*ОТРЫВОК*.
# # # # #

Дневник Есени

Необязательные заметки для друзей

Роль ̶п̶е̶д̶с̶о̶в̶е̶т̶а̶ папы в Шурочкиной жизни


В 1983 году я преодолевала пробки на автобусе в противоположную от центра сторону. И пробки были другими. В утренние часы все ломились на работу в центр, и не только на метро. Я же разглядывала встречные автобусы и мне казалось, что они как будто распухают до круглого состояния. Но продолжают вдавливать в себя пассажиров. То есть всех впускать, и никого не выпускать. Мой же путь начинался от Новослободской. И ехала я в Бескудниково. В пустой коробочке. Шикарно так.

В дороге я могла поспать. Но чаще всего проверяла тетради. Нестыдно теперь признаться, но я даже прописывала буквы и слова в прописях. Надеюсь, родители моих учеников не подозревали меня пьянстве. Да и не употребляла я ничего в свои 19 лет. Меня просто трясло в автобусе. Каждый день. Шесть дней в неделю. По полчаса. А каллиграфические способности сглаживали транспортные неудобства.

В школу в Бескудниково я попала по распределению. И оказалась в таком серьёзном месте, где красивая и амбициозная директриса, «баба ягодка опять», успешно добивалась присвоения учебному заведению статуса «образцово-показательная школа». Насколько я знаю, она всего добилась, но потом.

# # # # #

*ЗАДАНИЯ*.
1. Процитируйте отрывок дословно, начиная со слов «Роль ̶п̶е̶д̶с̶о̶в̶е̶т̶а̶ папы» и продолжая до слов «коробочке. Шикарно так.».
2. В каком году происходят события, описанные в отрывке?
Материал здесь не понадобится.

*МАТЕРИАЛ*.
# # # # #

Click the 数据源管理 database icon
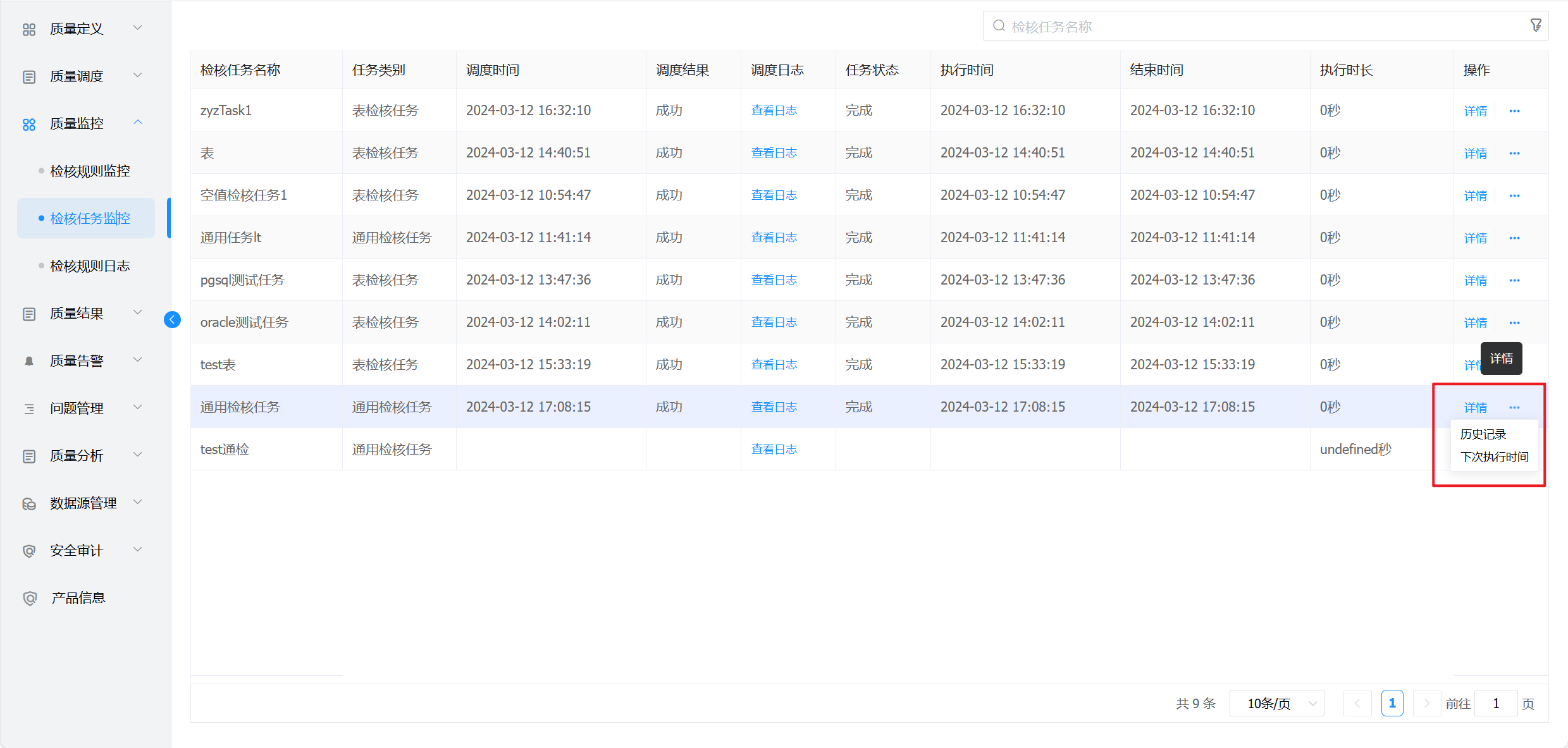Screen dimensions: 1568x748 [29, 503]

# # # # #

*ОТВЕТЫ*.
1.
Роль ̶п̶е̶д̶с̶о̶в̶е̶т̶а̶ папы в Шурочкиной жизни


В 1983 году я преодолевала пробки на автобусе в противоположную от центра сторону. И пробки были другими. В утренние часы все ломились на работу в центр, и не только на метро. Я же разглядывала встречные автобусы и мне казалось, что они как будто распухают до круглого состояния. Но продолжают вдавливать в себя пассажиров. То есть всех впускать, и никого не выпускать. Мой же путь начинался от Новослободской. И ехала я в Бескудниково. В пустой коробочке. Шикарно так.

2. В 1983 году.